> [Brief] Using the listing below, report all lines holding the word "each".

> [Recorded data]
==========

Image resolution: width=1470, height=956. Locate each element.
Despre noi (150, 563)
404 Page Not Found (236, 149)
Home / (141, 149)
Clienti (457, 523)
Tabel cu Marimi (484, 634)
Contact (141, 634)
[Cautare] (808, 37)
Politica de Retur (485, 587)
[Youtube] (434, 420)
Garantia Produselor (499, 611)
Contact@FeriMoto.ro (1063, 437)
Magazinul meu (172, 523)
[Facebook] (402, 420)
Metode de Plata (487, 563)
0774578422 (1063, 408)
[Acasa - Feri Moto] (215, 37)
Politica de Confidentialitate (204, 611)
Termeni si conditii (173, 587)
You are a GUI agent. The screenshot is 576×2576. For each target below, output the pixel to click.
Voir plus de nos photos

==========

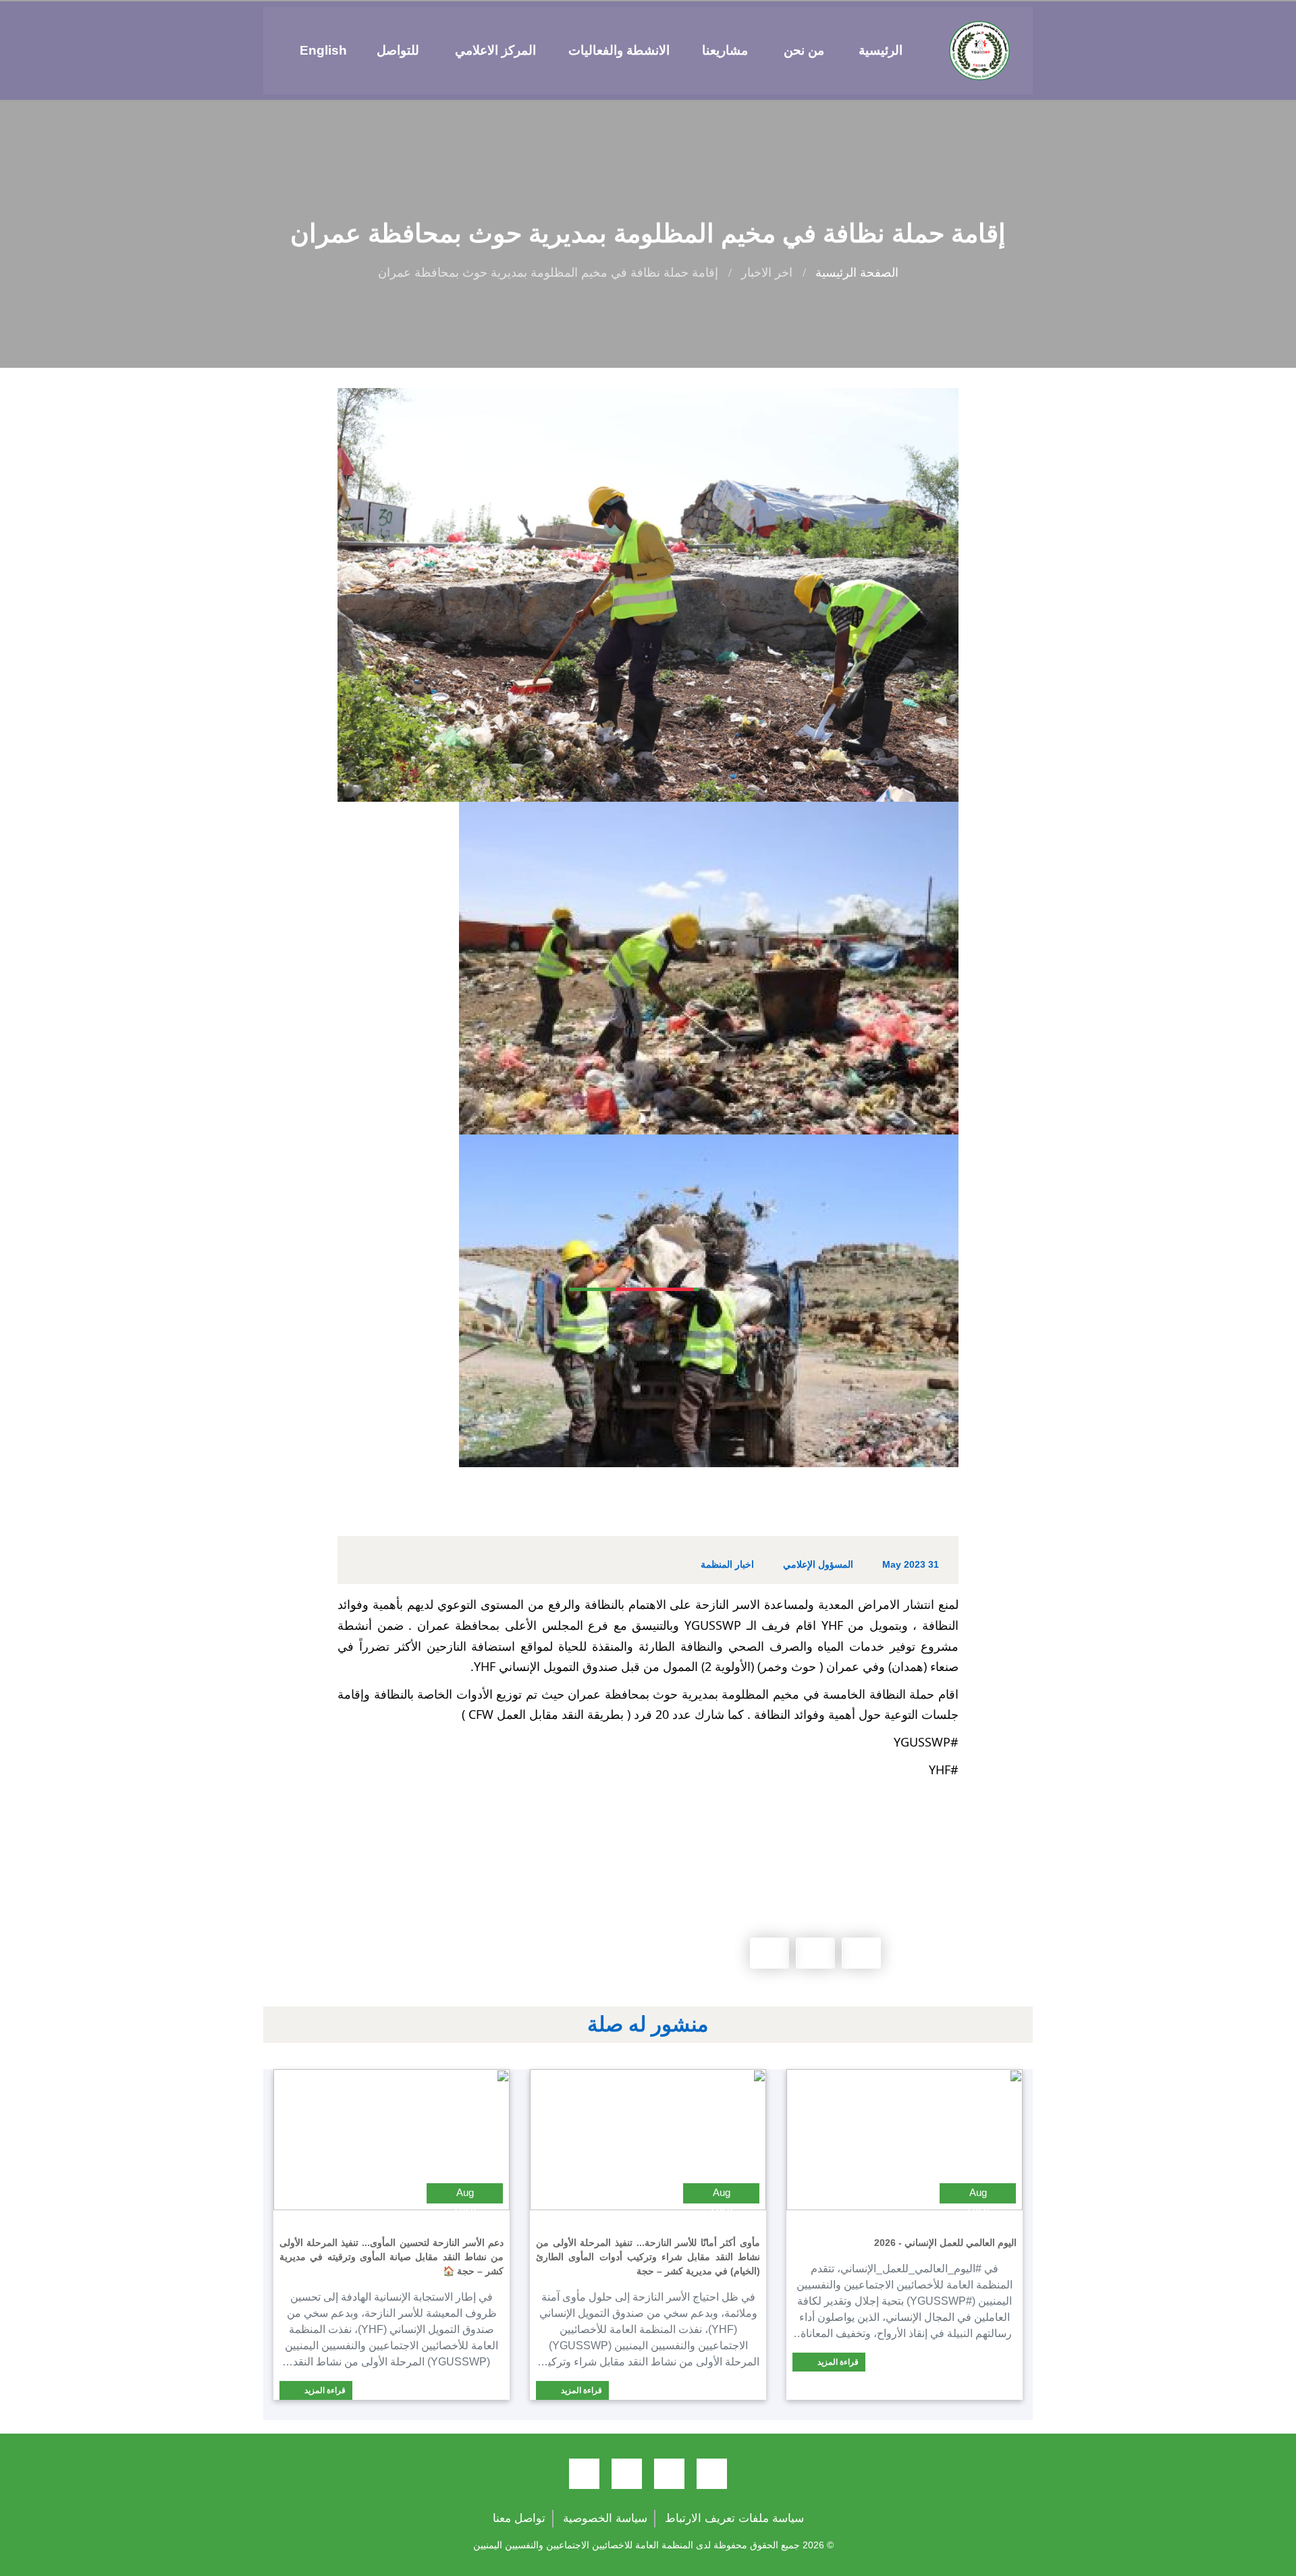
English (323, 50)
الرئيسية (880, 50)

==========

> [Task solution]
Image resolution: width=1470, height=956. Locate each element.
You are a GUI agent. The screenshot is 576×2576. For each target below, output the pixel to click.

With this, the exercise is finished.